C'est une question que je me pose depuis bien des années. A vrai dire, je regarde régulièrement les matchs du XIII, en Australie, et j'avoue que c'est un spectacle globalement puis passionnant que le XV. D'ailleurs, le XV reprend des règles du XIII parmi les plus intéressantes : le 50-22, le renvoi sous les poteaux. Il faut évidemment conserver l'identité du XV, qui tourne autour des phases statiques mais on peut envisager des changements plus conséquents. La liste que je propose n'est pas exhaustive et est provocatrice :
- Réduire la pénalité à 2 points au lieu de 3, mais garder le drop à 3 points ou appliquer une règle comme en NRL -le drop vaut 1 point mais 2 au-delà des 40 mètres- : le drop vaut 2 points et 3 s'il est au-delà de la ligne des 10 mètres.
- Réduire le nombre de joueurs à 13 puisque les 15 sont de plus en plus épais.
- Revenir sur la règle des changements en cours de match. Compliqué car il y aura des simulations.
- Ne surtout pas aller vers la règle du carton rouge du Super rugby : le joueur est définitivement exclu mais au bout de 20 minutes, un remplaçant peut entrer en jeu à sa place.

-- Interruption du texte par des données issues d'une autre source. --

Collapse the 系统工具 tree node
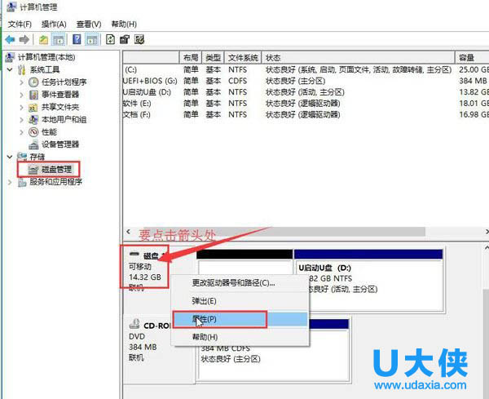pos(10,70)
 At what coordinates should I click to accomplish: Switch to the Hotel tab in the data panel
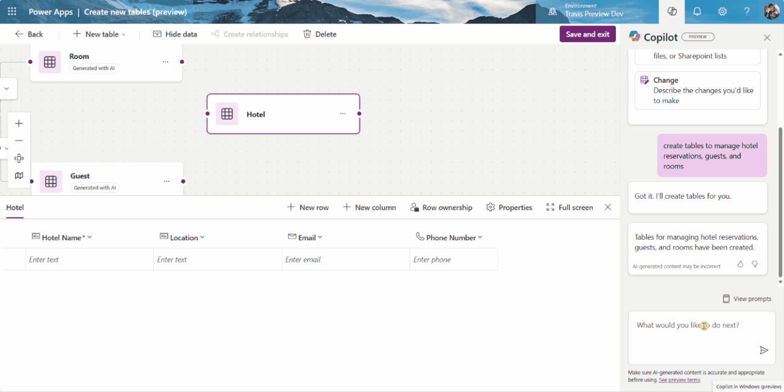[14, 207]
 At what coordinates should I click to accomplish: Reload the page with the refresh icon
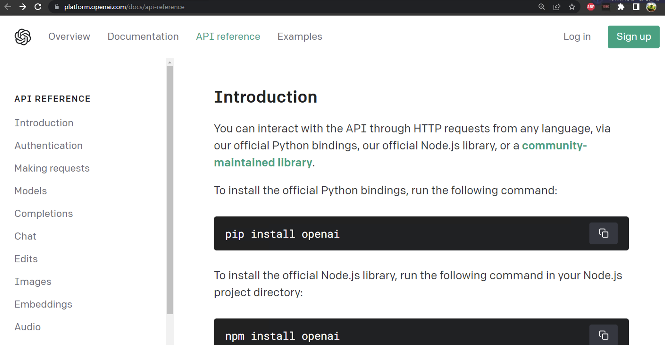38,7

- Modifier la règle du hors-jeu ou bien instaurer des systèmes de localisation permettant de les identifier. On a essayé ça pendant la Coupe du monde des - 20 ans.
- Réduire et limiter le temps de mise en jeu des touches et des mêlées, en codifiant évidemment.
- Renforcer les pouvoirs du bunker dans les matchs professionnels, à l'instar de la NRL.
- Accorder la transformation automatique d'un essai alors que le but a été contré par un joueur qui était en position de hors-jeu (visionnage vidéo évidemment). Et accorder une pénalité à l'équipe qui transformait l'essai (règlement anti-Kolbe).
Pendant ce temps-là.
Le Patop 14, nom issu des années de galère du rugby français et de l'insipidité du Top 14 il y a 10-15, a repris ses droits.
Ce qu'on sait déjà c'est que l'USAP ne devrait pas échapper à la descente cette fois-ci. 4 défaites, 0 point en 4 matchs. Certes, il reste 22 journées mais j'ai du mal à croire que les Perpignanais sauveront leur peau, même par un match de barrage.